Kerry e Gentiloni: “La coalizione riuscirà a sconfiggere l’Isis”

Terrorismo

Alla Farnesina lo Small Group anti Daesh organizzato e presieduto dal ministro Paolo Gentiloni per far il punto sulla situazione geopolitica e la lotta al terrorismo internazionale

Roma e l’Italia protagoniste della lotta contro Daesh. Si è tenuta oggi nella capitale la riunione ristretta Small Group anti Daesh di 23 ministri degli Esteri dei paesi più impegnati nella lotta al terrorismo internazionale e al jihadismo. L’incontro è stato organizzato dal Ministro degli Esteri italiano Paolo Gentiloni ed è presieduto dal segretario di Stato Usa John Kerry. Presenti anche Lady Pesc, Federica Mogherini, oltre a numerosi rappresentanti europei e mondiali.

Al termine dell’incontro, la conferenza stampa congiunta Kerry-Gentiloni, ha fatto il punto sulla delicata situazione geopolitica.  “Abbiamo fatto passi avanti sul terreno nella lotta all’Isis – ha detto Gentiloni – molte cose sono cambiate, la tendenza è cambiata. Ma non serve alcun trionfalismo, in Iraq bisogna continuare l’impegno militare”.

Per quanto riguarda la Libia “il rischio è che Daesh moltiplichi la sua attività d’azione ma e’ confortante per l’Italia sapere che c’è convergenza tra di noi sulla necessità di puntare sul percorso negoziale che si è aperto”. Gentiloni ha poi rassicurato su una nuova proposta di governo d’unità nazionale in Libia che dovrebbe essere presentata la prossima settimana.

Sulla lotta all’Isis, Kerry ha specificato che sarà una guerra di lungo periodo: “Cercheremo di schiacciare Daesh da ogni angolo e togliergli rifornimenti, ma sarà un processo più lungo rispetto ai conflitti tradizionali“. Per questo per Kerry, è necessario che tutti continuino a contribuire perché “questa coalizione riuscirà a sconfiggere l’Isis”.

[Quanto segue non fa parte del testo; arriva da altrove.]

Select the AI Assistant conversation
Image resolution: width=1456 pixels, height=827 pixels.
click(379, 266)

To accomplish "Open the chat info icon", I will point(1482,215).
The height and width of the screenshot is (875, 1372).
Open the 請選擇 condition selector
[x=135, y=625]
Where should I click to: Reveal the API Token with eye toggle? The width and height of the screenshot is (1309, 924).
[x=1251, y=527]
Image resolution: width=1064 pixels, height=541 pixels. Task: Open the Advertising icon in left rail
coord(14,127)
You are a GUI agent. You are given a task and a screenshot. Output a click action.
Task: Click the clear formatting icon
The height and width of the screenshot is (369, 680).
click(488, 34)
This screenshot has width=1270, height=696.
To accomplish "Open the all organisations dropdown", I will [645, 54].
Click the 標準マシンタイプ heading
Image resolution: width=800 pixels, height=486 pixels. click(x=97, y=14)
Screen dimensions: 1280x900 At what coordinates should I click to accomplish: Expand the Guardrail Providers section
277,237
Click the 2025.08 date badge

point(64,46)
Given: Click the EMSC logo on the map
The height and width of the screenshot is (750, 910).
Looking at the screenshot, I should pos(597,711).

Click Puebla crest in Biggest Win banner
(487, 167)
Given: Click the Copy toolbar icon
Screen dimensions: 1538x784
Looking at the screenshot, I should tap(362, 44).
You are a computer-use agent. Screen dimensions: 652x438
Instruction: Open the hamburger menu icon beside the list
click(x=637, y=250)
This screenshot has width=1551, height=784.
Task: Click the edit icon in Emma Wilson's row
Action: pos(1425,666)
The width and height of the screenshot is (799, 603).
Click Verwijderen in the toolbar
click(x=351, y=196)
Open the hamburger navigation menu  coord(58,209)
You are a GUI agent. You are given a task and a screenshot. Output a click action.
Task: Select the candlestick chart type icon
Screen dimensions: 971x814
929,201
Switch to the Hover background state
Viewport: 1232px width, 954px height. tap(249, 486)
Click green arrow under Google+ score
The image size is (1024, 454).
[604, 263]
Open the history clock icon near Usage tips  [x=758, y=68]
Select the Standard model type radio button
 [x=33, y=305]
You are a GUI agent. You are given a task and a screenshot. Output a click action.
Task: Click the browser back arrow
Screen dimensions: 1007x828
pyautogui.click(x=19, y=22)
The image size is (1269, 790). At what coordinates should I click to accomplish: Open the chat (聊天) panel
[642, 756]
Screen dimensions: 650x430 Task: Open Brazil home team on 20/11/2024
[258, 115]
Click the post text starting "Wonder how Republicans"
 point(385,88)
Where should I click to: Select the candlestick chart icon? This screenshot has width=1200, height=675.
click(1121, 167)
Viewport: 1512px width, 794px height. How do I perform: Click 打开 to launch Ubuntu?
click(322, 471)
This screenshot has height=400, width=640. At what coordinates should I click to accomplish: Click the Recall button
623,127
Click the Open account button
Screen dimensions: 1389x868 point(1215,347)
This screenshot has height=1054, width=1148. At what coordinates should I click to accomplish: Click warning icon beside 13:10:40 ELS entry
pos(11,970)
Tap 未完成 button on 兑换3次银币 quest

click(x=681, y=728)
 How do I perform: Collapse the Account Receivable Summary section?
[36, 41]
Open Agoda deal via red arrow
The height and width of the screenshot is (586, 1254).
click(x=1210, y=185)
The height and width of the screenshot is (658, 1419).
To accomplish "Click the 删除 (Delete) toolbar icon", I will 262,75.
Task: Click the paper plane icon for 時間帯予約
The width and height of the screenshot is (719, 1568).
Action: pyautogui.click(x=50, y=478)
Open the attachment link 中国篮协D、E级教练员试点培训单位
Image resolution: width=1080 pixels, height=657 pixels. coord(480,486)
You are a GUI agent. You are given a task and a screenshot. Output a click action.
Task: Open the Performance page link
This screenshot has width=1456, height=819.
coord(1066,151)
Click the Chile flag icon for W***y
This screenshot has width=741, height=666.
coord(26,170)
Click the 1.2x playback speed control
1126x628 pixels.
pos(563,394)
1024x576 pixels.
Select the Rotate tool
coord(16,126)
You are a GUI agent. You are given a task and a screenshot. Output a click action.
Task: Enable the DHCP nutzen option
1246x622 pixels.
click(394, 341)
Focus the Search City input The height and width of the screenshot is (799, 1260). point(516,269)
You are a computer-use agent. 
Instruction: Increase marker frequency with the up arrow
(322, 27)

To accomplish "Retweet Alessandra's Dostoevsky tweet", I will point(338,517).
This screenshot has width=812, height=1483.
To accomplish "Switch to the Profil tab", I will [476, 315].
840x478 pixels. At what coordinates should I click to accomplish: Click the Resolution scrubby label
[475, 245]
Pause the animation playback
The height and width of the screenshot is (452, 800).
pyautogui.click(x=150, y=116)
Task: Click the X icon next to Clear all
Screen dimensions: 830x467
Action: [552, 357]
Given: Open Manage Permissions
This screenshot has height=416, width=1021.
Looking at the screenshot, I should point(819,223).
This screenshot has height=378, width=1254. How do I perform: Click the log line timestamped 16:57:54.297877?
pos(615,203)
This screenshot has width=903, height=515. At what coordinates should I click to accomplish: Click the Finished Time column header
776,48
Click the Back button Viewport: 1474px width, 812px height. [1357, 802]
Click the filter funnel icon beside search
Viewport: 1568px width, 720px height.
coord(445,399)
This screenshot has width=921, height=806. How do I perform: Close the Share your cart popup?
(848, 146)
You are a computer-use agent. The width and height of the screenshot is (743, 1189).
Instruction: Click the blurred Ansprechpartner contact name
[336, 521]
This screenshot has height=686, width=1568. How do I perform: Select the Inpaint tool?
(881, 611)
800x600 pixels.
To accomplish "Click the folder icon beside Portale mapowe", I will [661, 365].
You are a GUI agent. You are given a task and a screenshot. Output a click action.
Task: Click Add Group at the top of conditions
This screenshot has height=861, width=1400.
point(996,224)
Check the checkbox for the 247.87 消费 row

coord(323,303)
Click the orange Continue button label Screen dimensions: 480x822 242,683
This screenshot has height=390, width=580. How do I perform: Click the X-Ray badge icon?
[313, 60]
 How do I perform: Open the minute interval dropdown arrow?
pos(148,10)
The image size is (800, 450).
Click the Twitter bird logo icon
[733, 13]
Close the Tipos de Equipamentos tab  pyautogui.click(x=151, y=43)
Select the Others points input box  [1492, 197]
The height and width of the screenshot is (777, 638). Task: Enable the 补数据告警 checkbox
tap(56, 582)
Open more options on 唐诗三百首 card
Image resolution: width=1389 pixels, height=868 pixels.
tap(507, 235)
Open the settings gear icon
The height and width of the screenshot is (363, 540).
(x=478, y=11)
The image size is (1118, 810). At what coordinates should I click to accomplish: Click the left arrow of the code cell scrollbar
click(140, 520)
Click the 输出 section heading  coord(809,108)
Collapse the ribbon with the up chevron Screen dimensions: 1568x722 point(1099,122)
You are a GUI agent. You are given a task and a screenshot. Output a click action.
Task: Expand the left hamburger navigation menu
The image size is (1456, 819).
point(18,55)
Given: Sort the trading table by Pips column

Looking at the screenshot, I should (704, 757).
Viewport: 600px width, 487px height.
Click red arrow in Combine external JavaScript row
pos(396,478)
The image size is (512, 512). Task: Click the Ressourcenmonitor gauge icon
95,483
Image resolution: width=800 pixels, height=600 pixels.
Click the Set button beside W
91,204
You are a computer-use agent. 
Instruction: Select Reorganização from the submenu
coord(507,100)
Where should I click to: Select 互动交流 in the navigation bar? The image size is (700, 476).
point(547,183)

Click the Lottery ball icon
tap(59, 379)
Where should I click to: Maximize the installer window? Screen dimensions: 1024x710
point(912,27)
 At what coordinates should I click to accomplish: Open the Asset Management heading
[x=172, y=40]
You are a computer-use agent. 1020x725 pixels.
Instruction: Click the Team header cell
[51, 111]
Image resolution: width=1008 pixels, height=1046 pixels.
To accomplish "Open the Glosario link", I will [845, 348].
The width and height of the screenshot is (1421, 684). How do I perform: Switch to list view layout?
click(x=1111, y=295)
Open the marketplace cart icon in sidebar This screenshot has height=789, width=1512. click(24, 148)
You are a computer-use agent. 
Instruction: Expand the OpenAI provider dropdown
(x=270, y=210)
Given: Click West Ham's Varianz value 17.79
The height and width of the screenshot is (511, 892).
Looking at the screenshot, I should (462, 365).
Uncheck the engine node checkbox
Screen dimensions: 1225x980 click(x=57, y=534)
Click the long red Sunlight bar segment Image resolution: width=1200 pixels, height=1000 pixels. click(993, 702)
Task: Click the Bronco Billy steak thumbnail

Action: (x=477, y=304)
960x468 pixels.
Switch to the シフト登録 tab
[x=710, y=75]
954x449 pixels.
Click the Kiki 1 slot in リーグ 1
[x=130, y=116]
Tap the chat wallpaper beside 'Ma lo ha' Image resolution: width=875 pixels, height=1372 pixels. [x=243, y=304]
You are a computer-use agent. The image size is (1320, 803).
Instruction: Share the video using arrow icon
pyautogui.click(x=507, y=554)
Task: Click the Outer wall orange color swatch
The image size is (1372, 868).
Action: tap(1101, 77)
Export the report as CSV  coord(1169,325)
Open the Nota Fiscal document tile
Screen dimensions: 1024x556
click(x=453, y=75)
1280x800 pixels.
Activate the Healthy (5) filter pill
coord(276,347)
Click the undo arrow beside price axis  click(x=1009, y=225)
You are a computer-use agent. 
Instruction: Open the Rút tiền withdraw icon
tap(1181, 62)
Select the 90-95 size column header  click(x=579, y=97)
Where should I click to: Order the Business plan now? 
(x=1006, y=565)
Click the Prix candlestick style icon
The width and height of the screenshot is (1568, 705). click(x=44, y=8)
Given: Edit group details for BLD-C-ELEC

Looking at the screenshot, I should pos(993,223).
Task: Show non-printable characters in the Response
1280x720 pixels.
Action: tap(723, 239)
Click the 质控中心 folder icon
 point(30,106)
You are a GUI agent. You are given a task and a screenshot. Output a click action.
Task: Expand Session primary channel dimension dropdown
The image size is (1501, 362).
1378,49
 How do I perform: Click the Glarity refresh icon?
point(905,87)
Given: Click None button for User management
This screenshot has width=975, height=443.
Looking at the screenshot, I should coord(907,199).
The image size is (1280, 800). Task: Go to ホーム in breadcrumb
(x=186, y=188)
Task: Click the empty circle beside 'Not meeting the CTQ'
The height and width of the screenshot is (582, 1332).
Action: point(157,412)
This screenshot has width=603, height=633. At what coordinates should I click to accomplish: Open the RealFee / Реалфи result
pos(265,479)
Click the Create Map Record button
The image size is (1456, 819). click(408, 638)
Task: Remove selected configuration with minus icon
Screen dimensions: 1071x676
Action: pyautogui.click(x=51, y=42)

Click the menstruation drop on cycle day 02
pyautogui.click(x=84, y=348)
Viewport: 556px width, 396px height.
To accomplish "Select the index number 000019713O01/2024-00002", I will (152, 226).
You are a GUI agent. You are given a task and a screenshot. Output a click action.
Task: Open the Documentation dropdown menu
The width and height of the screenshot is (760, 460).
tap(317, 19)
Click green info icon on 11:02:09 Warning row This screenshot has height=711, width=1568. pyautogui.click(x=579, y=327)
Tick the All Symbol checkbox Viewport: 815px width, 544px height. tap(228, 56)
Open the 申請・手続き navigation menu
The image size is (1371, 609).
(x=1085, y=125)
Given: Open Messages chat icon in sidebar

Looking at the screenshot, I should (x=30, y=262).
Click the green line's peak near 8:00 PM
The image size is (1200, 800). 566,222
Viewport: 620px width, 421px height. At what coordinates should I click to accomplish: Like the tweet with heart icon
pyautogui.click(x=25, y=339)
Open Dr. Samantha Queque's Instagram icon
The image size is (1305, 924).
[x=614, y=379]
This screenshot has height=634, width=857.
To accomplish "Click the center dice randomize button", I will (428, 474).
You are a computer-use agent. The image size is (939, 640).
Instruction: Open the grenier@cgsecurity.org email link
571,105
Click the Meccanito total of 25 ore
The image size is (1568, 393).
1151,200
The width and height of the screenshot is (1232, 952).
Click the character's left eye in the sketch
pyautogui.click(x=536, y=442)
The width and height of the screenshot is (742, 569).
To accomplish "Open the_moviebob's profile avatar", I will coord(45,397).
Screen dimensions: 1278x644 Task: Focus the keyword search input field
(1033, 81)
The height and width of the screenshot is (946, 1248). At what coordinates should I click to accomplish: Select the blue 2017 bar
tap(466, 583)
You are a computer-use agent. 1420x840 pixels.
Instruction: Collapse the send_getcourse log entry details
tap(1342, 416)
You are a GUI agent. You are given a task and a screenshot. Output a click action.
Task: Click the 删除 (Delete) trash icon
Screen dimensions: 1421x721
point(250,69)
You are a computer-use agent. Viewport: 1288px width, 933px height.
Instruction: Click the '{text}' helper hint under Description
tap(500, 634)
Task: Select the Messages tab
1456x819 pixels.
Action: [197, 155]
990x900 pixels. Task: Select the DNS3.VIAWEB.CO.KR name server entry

Sul dramma dei migranti in Siria, Kerry non ha dubbi “bisogna porre fine alla catastrofe umanitaria. La crisi siriana peggiora di giorno in giorno, aiuterebbe se coloro che dicono che stanno lottando contro l’Isis lottino davvero contro l’Isis”. Il Segretario di Stato americano ricorda i numeri drammatici di questa catastrofe che riguarda 13,5 milioni di siriani, 6 milioni di essi sono bambini che necessitano di un aiuto immediato. E paragona gli abitanti della città di Madaya, in Siria, a “scheletri che cammino, cose che la gente non ha visto dalla Seconda guerra mondiale”. Una situazione che il mondo non può più accettare. Per questo Kerry ha annunciato che questo giovedì a Londra ci sarà una conferenza internazionale sulla Siria dove verranno annunciate nuove misure per far fronte all’emergenza militare e umanitaria.

“Il Daesh è un insieme di criminali, assassini, ladri. – ha detto Kerry in conferenza stampa – Queste persone non hanno nessun piano tranne quello di portare la guerra contro persone innocenti. Il Daesh non ha nessun’idea di come costruire il futuro. Vuole portare soltanto indietro le lancette dell’orologio“.

Poi il ringraziamento per il ruolo del nostro Paese e l’impegno dei nostri militari: “L’Italia e’ stata grandiosa. Il suo impegno nella coalizione e’ uno dei piu’ grandi in termini di persone, di contributi finanziari e militari in Iraq e, in particolare, per il suo ruolo di leadership in Libia nel processo di formazione del governo”.